In our subsequent analysis, we find that personal interactions at conferences can indeed be considered a relevant predictor of publication quality, albeit in quite a different manner than is the case for traditional co-publication networks. At the same time, the parallel consideration of traditional co-publication measures and our novel approach does not markedly increase the explanatory powers of our models. Arguably, this is because both constitute two rather different, yet in substance inseparable sides of the same coin. Overall, our analysis leaves us with a positive impression concerning the formal perspective on publications. Apparently, quality is less primarily preconditioned by hierarchies and exclusive circles than some might suggest. At the same time, analyses of our newly developed measure underline that these realities are far from irrelevant.
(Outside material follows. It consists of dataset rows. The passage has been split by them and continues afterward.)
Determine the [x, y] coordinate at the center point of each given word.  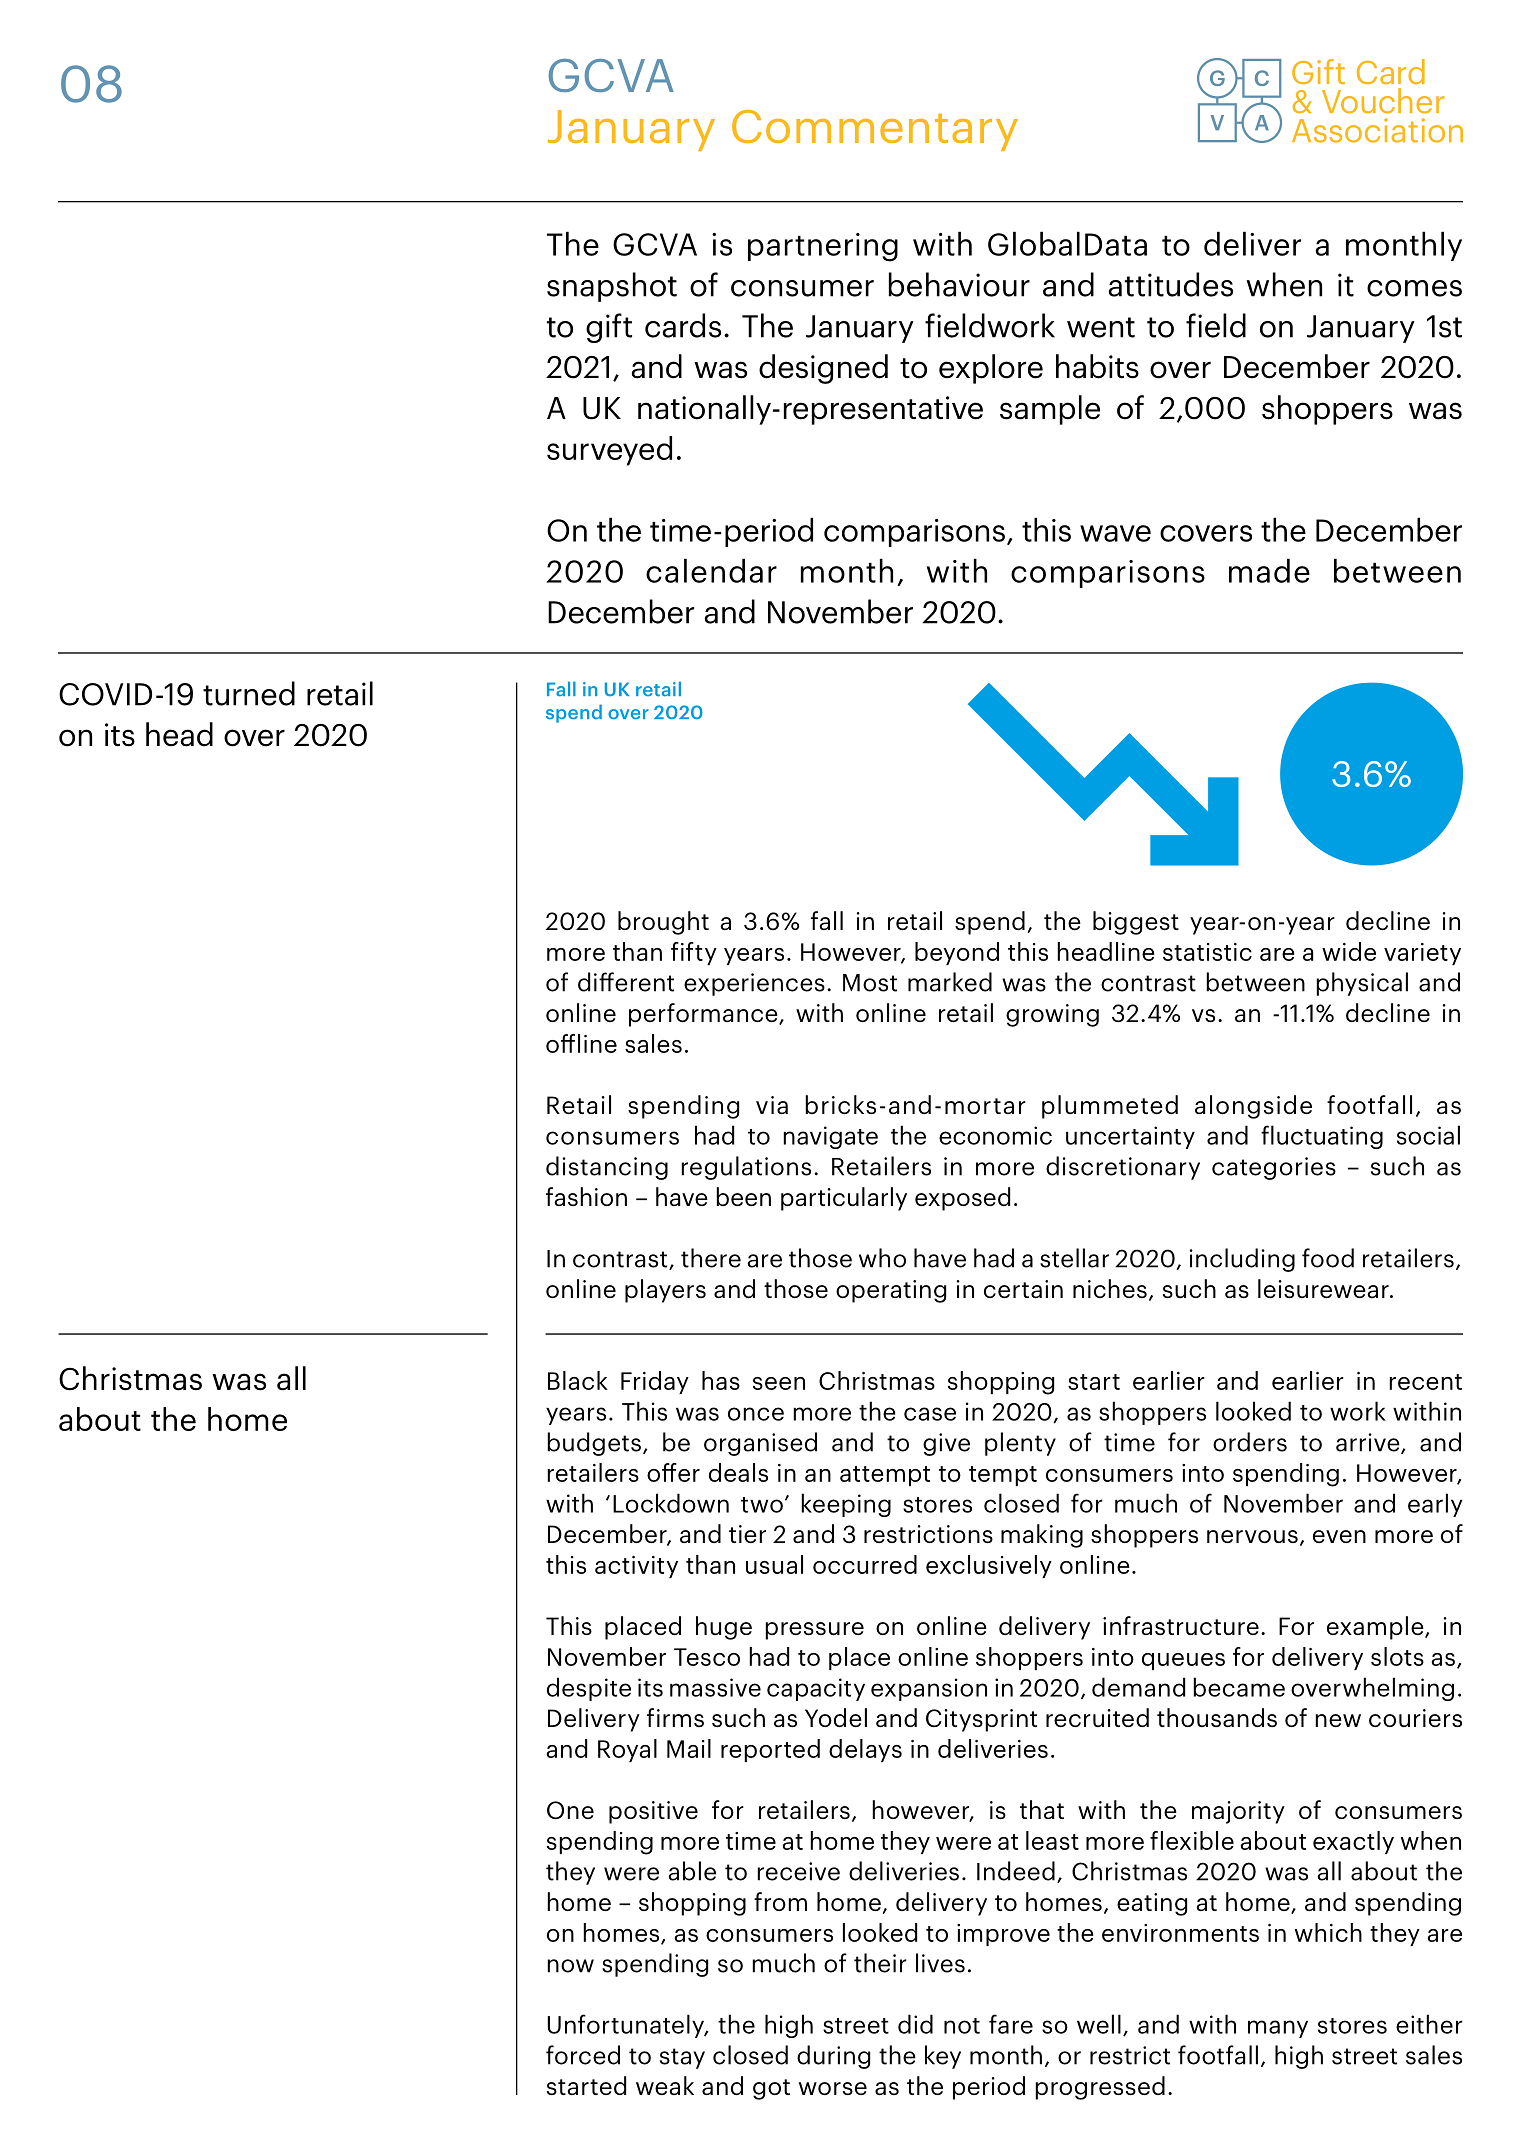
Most [870, 983]
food [1328, 1258]
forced [583, 2055]
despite [589, 1689]
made [1269, 570]
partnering [823, 247]
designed [823, 369]
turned [249, 693]
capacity [816, 1689]
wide [1349, 951]
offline [581, 1043]
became [1239, 1687]
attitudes [1170, 284]
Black [578, 1380]
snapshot [612, 287]
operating [891, 1291]
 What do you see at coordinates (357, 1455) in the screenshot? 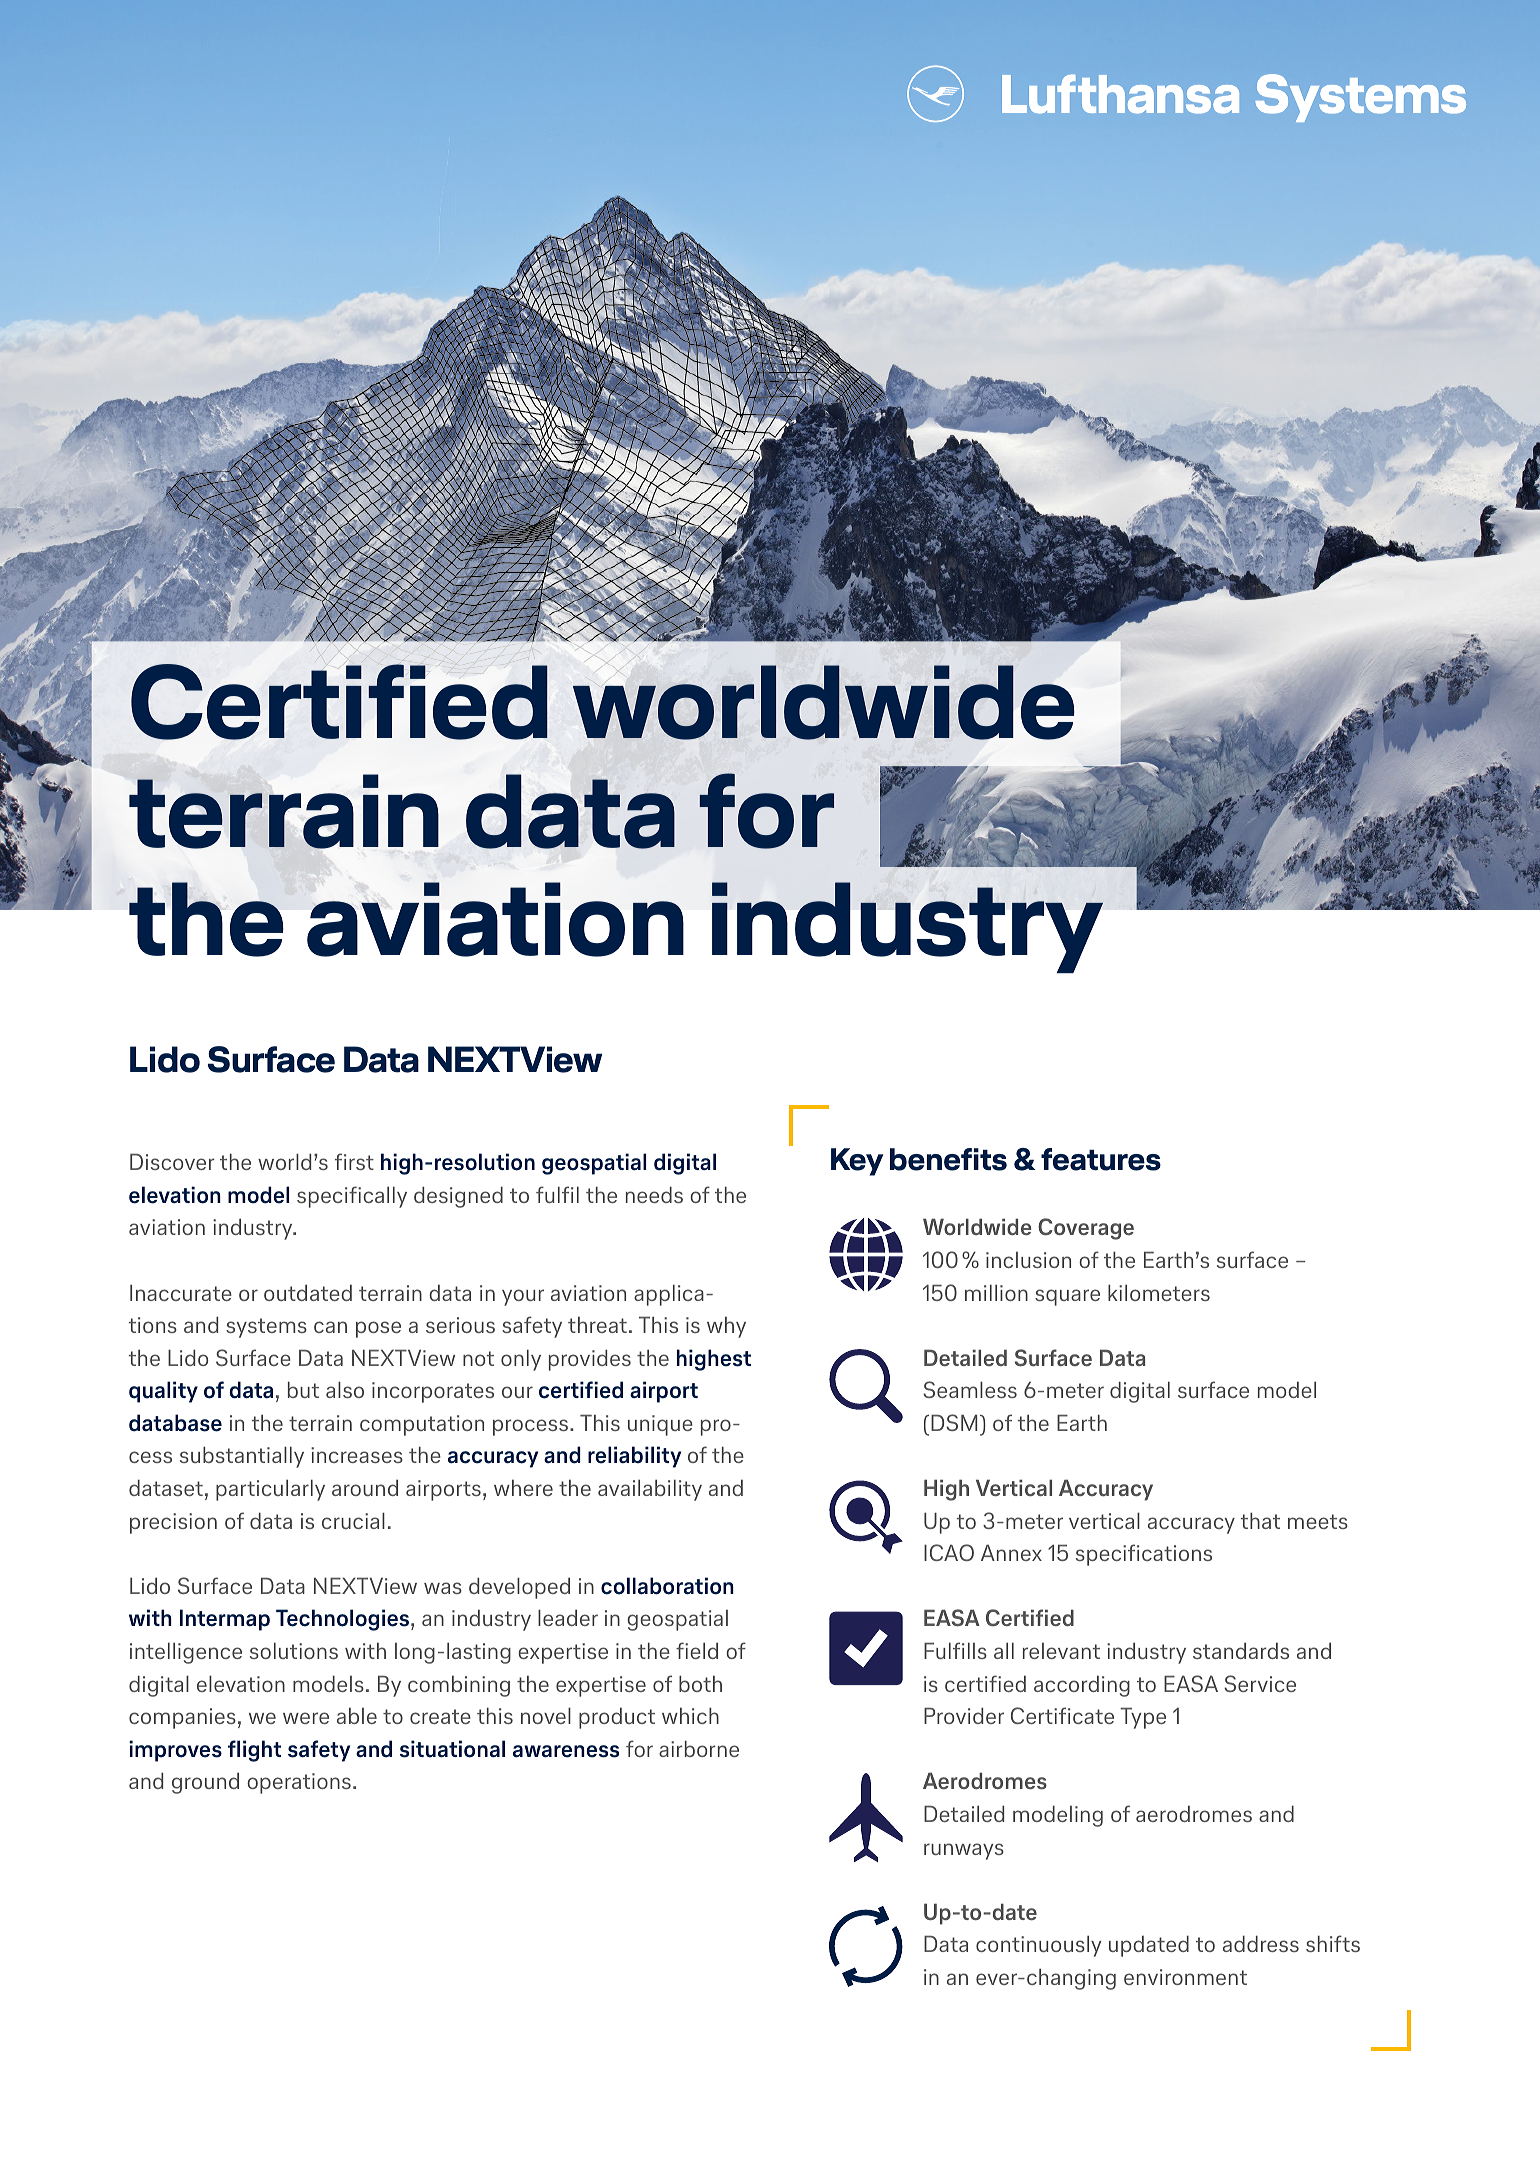
I see `increases` at bounding box center [357, 1455].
They may simply show themselves and become relevant in a different manner than commonly assumed and suggested.

Methodologically, our findings caution against an overly direct and detailed interpretation of co-publication networks based on ever more refined measures but without sound prior controls for the validity of specific aspects and measures. At the same time, they encourage the deeper exploration of the informal domain by quantitative means. As mentioned above, further research will be needed to improve the operationalisation of informal interactions as new sources of data become available—to confirm or contextualise this paper’s findings for conference visits. In the future, such detailed inquiries may enable us to better disentangle effects which relate to the limitations of the data and those which are of substance. In particular, international comparative studies in different science systems could add relevant perspectives.

From a science policy perspective, our findings support efforts to better include young scientists in fora of informal knowledge exchange and to avoid any further nurturing of hierarchical structures which seem to naturally emerge in research fields. Instead, the informal domain should be increasingly considered as a forum to transform formal second- and third-order access (i.e. knowledge about relevant people) into direct, personal contacts at various levels. This may well encourage more creativity and serendipity among those who de facto create high quality publications.